Oncogene co-operation in leukaemogenesis

Abstract

The multistep development of haematopoietic malignancies, like other neoplasms, reflects sequential mutations that either activate proto-oncogenes or disrupt tumour suppressor genes. In a few spontaneous leukaemias or lymphomas, more than one mutation has now been identified, and the experimental analysis of oncogene co-operation is advancing rapidly via retroviral gene delivery and characterization of transgenic mice bearing oncogenes. In transgenic models, tumorigenesis can be accelerated by introducing another oncogene or by using a retrovirus as an insertional mutagen to identify cellular genes that collaborate with the transgene.
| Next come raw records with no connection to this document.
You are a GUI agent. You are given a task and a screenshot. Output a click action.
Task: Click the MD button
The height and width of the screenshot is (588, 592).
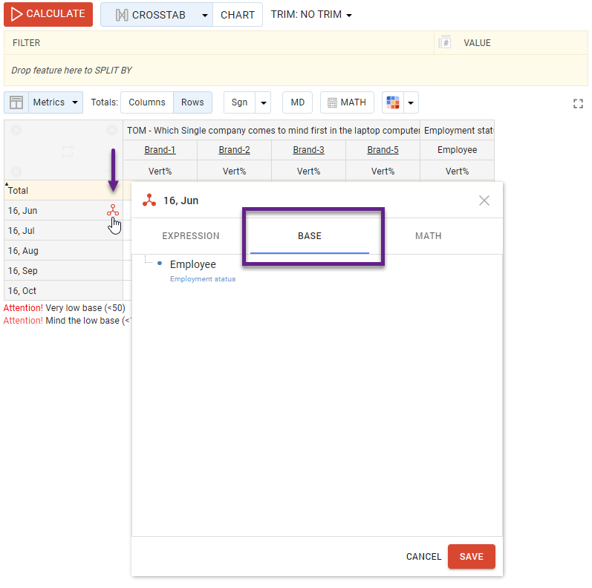pos(297,102)

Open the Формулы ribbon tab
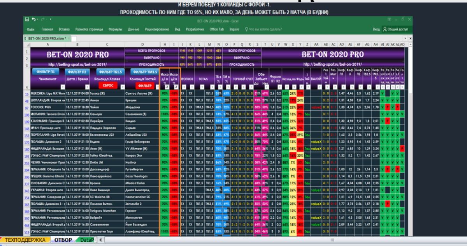pyautogui.click(x=115, y=29)
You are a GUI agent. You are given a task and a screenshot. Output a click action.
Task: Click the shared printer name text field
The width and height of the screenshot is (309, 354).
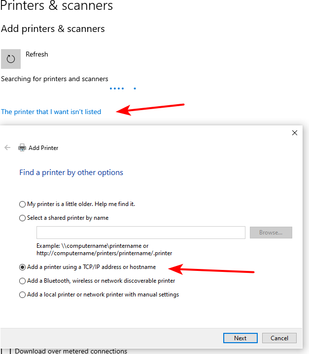click(141, 233)
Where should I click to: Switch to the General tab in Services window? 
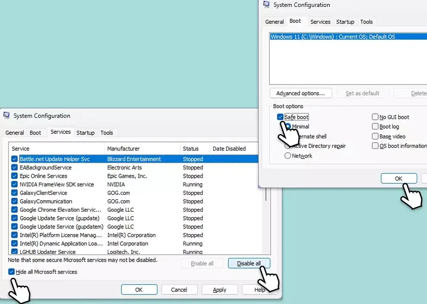pyautogui.click(x=14, y=132)
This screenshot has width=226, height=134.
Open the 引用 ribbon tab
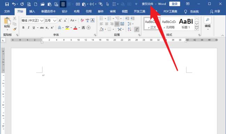pyautogui.click(x=89, y=11)
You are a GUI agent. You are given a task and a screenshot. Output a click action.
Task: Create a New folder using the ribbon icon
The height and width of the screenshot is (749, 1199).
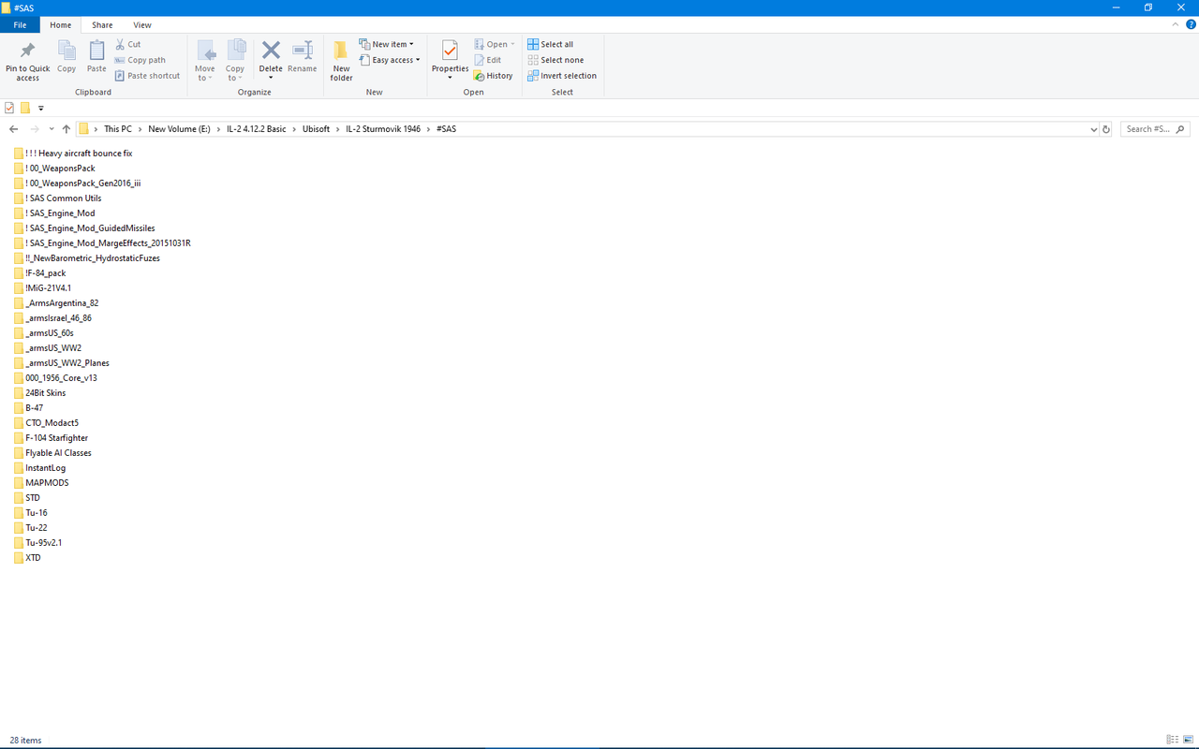pos(341,58)
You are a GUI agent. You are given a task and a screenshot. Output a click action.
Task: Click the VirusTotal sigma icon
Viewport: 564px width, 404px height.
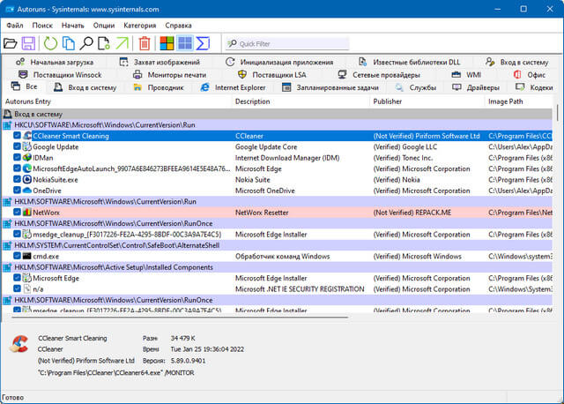point(202,43)
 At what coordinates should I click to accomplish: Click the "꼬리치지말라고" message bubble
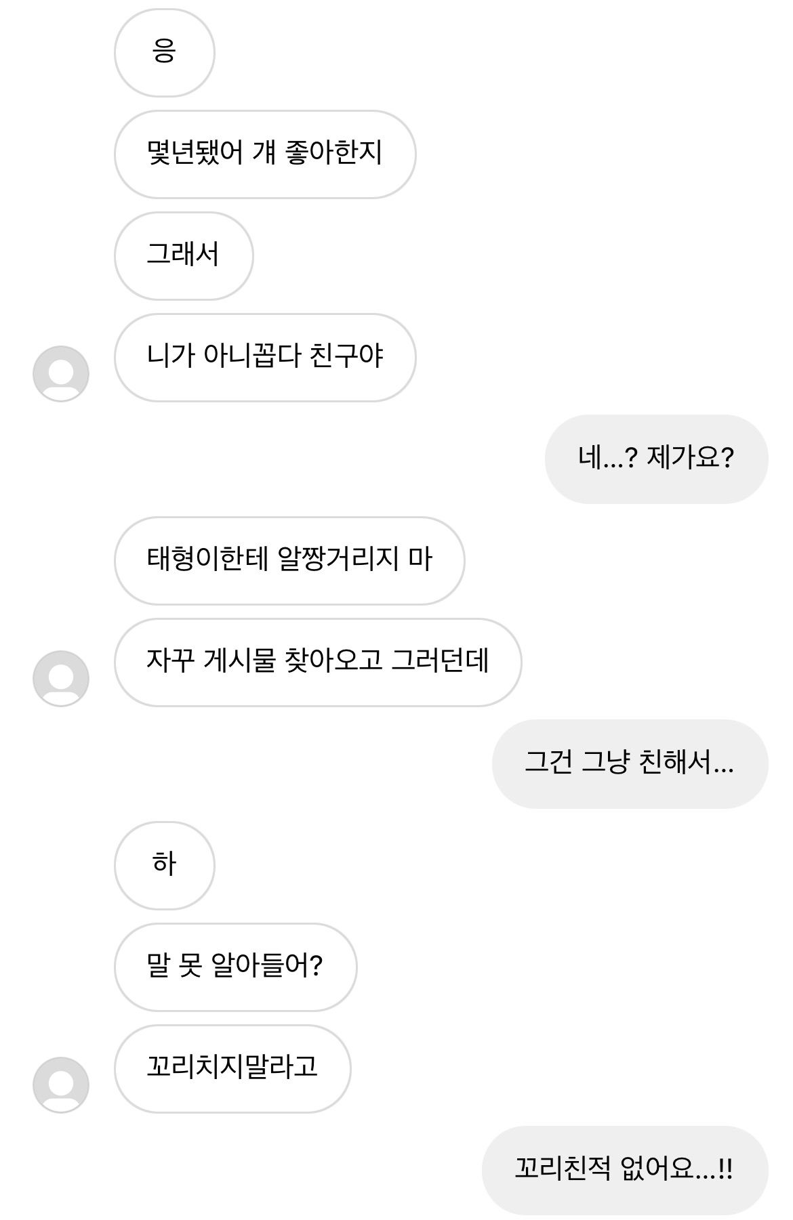(x=232, y=1069)
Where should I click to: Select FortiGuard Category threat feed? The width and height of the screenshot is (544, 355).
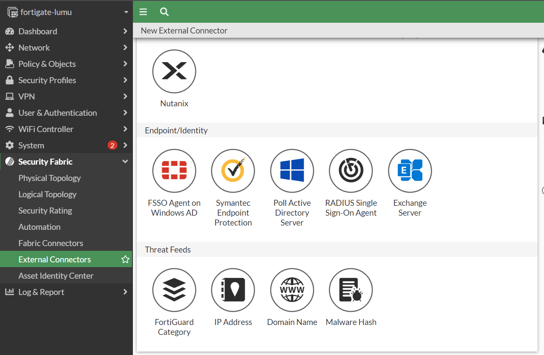click(174, 290)

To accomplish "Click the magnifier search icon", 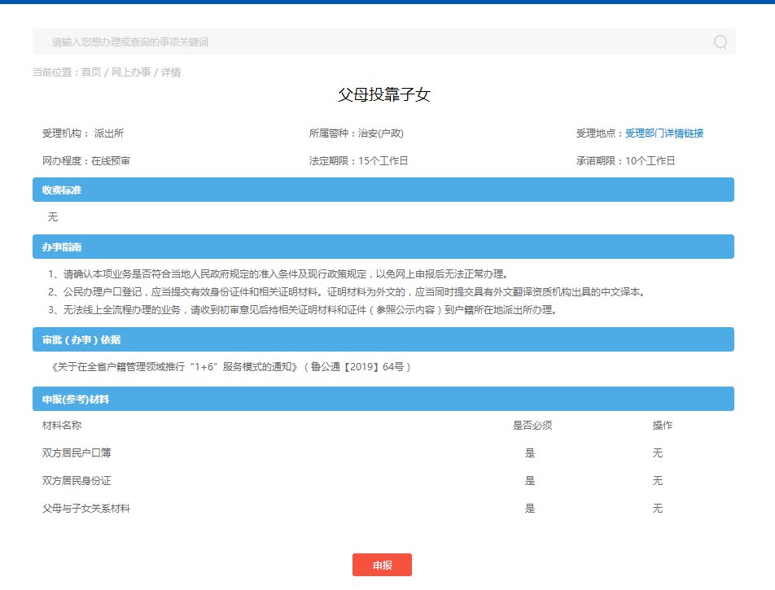I will pyautogui.click(x=720, y=42).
Leukaemogenesis can be promoted by some ten pairs of oncogenes. The myc nuclear oncoprotein, for example, can collaborate with cytoplasmic oncoproteins such as ras, raf, bcl-2, pim-1 and v-abl, as well as with nuclear products such as bmi-1 or the tumour suppressor p53. The genes in such partnerships seem to provide complementary functions. For example, myc seems to prevent cells from becoming quiescent, whereas bcl-2 blocks programmed cell death; and others, for example ras, may diminish growth factor requirements. The products of genes that collaborate may lie on separate signal transduction pathways, leading to distinct nuclear targets. Key targets are postulated to be regulators of the cell cycle, especially the cyclins and associated kinases that govern progression in the G1 phase.